**EXCERPTED PASSAGE**
Fairfax, Va.: Carolyn, please help. My 51-year-old husband is addicted to X-box. He plays from the minute he comes home from work until usually around midnight, every night. We don't ever go to bed at the same time and sex is becoming rare. What can I do? I am completely serious! I'm thinking of separating over this.
Carolyn Hax: Tell him that, please. Start asking around for referrals to a good marriage counselor, too, and go alone if he wont' come with you.
Maryland: My brain is exploding just thinking about this? How can someone feel guilty about telling the truth while the friend who lies gets to be a drama queen?
Don't even get me started on the fact that the woman is ENGAGED and ASHAMED of how she met they guy.
(Forehead, meet desk. Desk, meet forehead. BANGBANGBANGBANGBANG)
Carolyn Hax: Watch the knick-knacks!
Annapolis, Md.: No way, absent kids, would I EVER let my wife hang out with an old boyfriend who loved her and wanted her back nor would she let me hang with an old girlfriend that was after me. NO ONE with any sense would do so. What possible good could come from it?
Carolyn Hax: It works for you, you stick with it. That's all I'm saying.
On the Fence, USA: Dear Carolyn,
What are your thoughts on the importance of living alone at some point in your life, sans roommate, parents, or even a goldfish? Do you think it's a vital step in the "finding yourself" part of life? Or is it just a personal choice some make, and some don't?
Carolyn Hax: I think it's an invaluable choice, and I recommend it so often I'm afraid I'm starting to make it sound bad, but I'm not going to say it's impossible to be happy/independent/whatever without it.
Here's what it does that's so useful: By finding a way to be happy that relies only on you, you give yourself a point of comparison to help you judge whether someone or something is good for you. You also give yourself one less obstacle to getting out of an uhnappy situation, since you won't be worried that your life will fall to pieces when you;re alone.
I don't think + or - goldfish affects the outcome.
At a loss for words: What's a way to become less shy and awkward at social functions where I know few if any of the attendees? I have a job that requires a lot of client interaction and I DREAD office parties, receptions and cocktail parties because I never know what to say. I try to refrain from attending these functions but my boss has commented on it and it could eventually negatively impact my job (I won't be fired but I could less assignments, etc). Any thoughts?
Carolyn Hax: The DIY method: 1. Realize no one really knows what to say to total strangers in a business context. It's all smalltalk that every single person in the room could do without--at least to start with.

**WORK ORDER A**
In the advice chat, until what time does the Fairfax writer's husband usually play X-box?
**WORK ORDER B**
Name every kind of event that the shy writer in the advice chat says they dread.
**WORK ORDER C**
Continue the advice chat, starting right after the final sentence of its last reply.

**EXERCISE DATA**
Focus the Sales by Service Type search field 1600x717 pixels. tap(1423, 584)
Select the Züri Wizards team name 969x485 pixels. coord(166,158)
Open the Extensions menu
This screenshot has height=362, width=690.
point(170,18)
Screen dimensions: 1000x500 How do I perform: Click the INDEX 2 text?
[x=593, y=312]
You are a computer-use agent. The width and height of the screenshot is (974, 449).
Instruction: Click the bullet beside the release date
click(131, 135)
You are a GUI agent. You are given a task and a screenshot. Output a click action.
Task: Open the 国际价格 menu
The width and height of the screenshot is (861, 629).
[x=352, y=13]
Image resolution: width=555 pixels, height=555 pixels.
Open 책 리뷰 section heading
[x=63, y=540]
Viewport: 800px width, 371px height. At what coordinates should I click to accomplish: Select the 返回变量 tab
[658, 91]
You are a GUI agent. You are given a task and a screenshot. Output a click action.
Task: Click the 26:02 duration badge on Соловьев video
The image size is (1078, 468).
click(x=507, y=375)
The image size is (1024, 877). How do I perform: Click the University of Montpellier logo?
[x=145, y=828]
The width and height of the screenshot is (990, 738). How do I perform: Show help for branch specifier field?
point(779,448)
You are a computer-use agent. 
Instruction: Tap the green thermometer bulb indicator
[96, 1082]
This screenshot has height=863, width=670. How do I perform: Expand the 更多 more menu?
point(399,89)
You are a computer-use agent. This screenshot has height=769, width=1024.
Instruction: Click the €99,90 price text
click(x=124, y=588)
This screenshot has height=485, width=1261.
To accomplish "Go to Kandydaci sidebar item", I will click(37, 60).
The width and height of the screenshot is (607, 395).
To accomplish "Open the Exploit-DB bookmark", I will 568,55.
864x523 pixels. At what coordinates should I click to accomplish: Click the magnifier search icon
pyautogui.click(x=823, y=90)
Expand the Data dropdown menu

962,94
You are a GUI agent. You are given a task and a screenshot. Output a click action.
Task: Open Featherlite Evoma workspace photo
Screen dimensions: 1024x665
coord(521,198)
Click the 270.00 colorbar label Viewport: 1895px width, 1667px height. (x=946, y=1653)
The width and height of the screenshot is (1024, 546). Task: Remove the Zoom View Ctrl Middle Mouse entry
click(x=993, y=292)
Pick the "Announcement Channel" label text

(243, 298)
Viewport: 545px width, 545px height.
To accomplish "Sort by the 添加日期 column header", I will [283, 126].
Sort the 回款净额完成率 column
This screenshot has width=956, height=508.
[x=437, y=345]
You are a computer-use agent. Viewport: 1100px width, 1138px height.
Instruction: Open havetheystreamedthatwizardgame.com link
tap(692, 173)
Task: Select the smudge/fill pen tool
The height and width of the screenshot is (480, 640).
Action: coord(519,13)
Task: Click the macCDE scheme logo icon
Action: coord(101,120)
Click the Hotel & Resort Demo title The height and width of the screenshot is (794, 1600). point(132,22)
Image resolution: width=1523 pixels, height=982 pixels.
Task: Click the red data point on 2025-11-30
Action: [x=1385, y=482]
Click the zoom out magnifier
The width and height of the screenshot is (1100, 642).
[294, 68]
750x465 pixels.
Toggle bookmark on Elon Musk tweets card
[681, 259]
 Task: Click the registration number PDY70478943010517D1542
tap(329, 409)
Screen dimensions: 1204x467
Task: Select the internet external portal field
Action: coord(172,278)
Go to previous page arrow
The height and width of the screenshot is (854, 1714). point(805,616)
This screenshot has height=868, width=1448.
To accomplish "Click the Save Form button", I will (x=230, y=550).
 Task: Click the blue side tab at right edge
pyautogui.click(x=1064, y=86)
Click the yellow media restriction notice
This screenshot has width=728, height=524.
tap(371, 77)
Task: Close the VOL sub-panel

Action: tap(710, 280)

**EXERCISE RESULT A**
Usually until around midnight.

**EXERCISE RESULT B**
Office parties, receptions and cocktail parties.

**EXERCISE RESULT C**
2. Now that you know the words themselves are secondary--to the business, to the face time, whatever--think of a larger purpose in the smalltalk. Keeping your job is a good one, but a bit stressful--i.e., conversation-killing. So how about making someone comfortable who's as starved for words/familiar faces as you are? You can look good while doing something good.
3. Now you need words. So, talk to a friend who knows you well and who is comfortable at parties, and figure out a few generic, lively but non-provocative topics you can have in mind when you walk into a party. Include some questions to keep things going.
The non-DIY method: Either 1. Ask your boss to recommend a public-speaking seminar or workshop to help you perform better in these situations. Or,
2. Talk to a well-regarded therapist who treats social anxieties.
Wow that took a long time. Sorry.
Fat City: Hi Carolyn,
About today's first letter... my boyfriend and I are both fat, we both eat healthy, and we both get exercise (though he doesn't get as much as he likes). But when there is food at a party or gathering, he will stand near the snack table and eat constantly, or constantly get up for more food when everyone else has moved on to games or conversations. It clearly bothers him when I point this out, since it's the only time he EVER gets even a little snippy. I don't need him to lose weight, as he's very healthy and very sexy, but I want him to enjoy what he's eating, not eat thoughtlessly. Anything I can say?
Carolyn Hax: No. Drop it. He knows, he knows, he knows.
What he may not know (or just may not have connected) is the possibility that he's socially anxious and using food to stay occupied, and that getting glasses of water instead would be a better fix. But now that you've got him on the defensive about it I think you need to see it as a non-emergency and let the issue rest until he's more ready to take it up again.
Living Alone: I think everyone should live alone for as long as it takes to learn this lesson: no one else will wash the dirty dishes or pick up your wet towels where you dropped them on the floor. They will patiently wait there forever.
Carolyn Hax: I love it, thank you.
Alexandria, Va.: Dear Carolyn,
Just got out of a long-term relationship after finding out that my ex was cheating on me. Haven't been on a date for quite some time (and feel wounded from her betrayal -- though I'm glad to know the truth). Any advice for moving on?
Carolyn Hax: I'm not sure there's a general answer for a situation that's so dependent upon the specifics. A cheating partner can be something you: never could have seen coming, should have seen coming, knew about all along but dodged; something you did nothing to trigger, or unwittingly helped set in motion; blame yourself for, blame your mate for, blame the other man/woman for, accept some blame for as well as assigning some, or blame the world for; shake off as bad luck or dwell on for the rest of your life; understand or at least explain to yourself, or can't get your mind around no matter how hard you try. It's a list with a life of its own.
But I guess if you pick it apart there are a few general things you can do. You can try to make sense of what happened--i.e., pick out the stuff that applies to you and see if it adds up to an explanation you're able to digest--and then use that reconciliation of the facts to help guide you in the future.
An example: You had some nagging doubts but ignored them and tried to hang on to the relationship for the sake of the relationship until the evidence of her betrayal was too abundant to ignore. So, you pack that up for next time as a resolution not to ignore your instincts or to put the relationship above your own needs. (And you wait to seek out new relationships till you feel healed and confident enough to try again.)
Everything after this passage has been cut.